Samanya aja dong pilih pilihan kedua. Bagaimana bisa menemukan jawaban, sedangkan otaknya mampet. Nggak bisa buat mikir.

“Empat menit.” Kata Gabriel. Cowok itu memamerkan pisau yang jauh lebih besar dan lebih tajam dari yang Cakka bawa.

“Tunggu! Kalo gue pilih yang pertama, apa lo akan bunuh Rio?” Tanya Cakka mencari kepastian.

“Tentu. Gue bosan liat wajahnya.” Jawab Gabriel.

“Apa lo nggak takut lo dimasukin penjara gara-gara bunuh orang?”

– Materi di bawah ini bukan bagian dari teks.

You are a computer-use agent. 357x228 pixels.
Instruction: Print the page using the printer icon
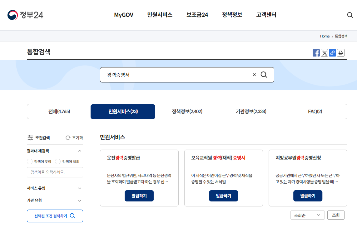click(340, 52)
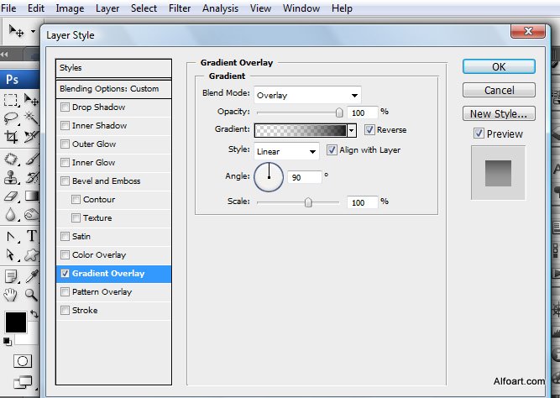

“Takut? Gue nggak akan takut kalo polisi ngincer gue.” Jawab Gabriel santai. Seakan-akan hal itu nggak akan terjadi.

Cakka mundur selangkah. Apa ia berani memilih pilihan pertama? Tidak! Artinya, ia lebih mementingkan diri sendiri dibanding orang lain. Cakka tidak ingin Rio mati. Ia juga yakin, Gabriel nggak bakal bunuh Rio.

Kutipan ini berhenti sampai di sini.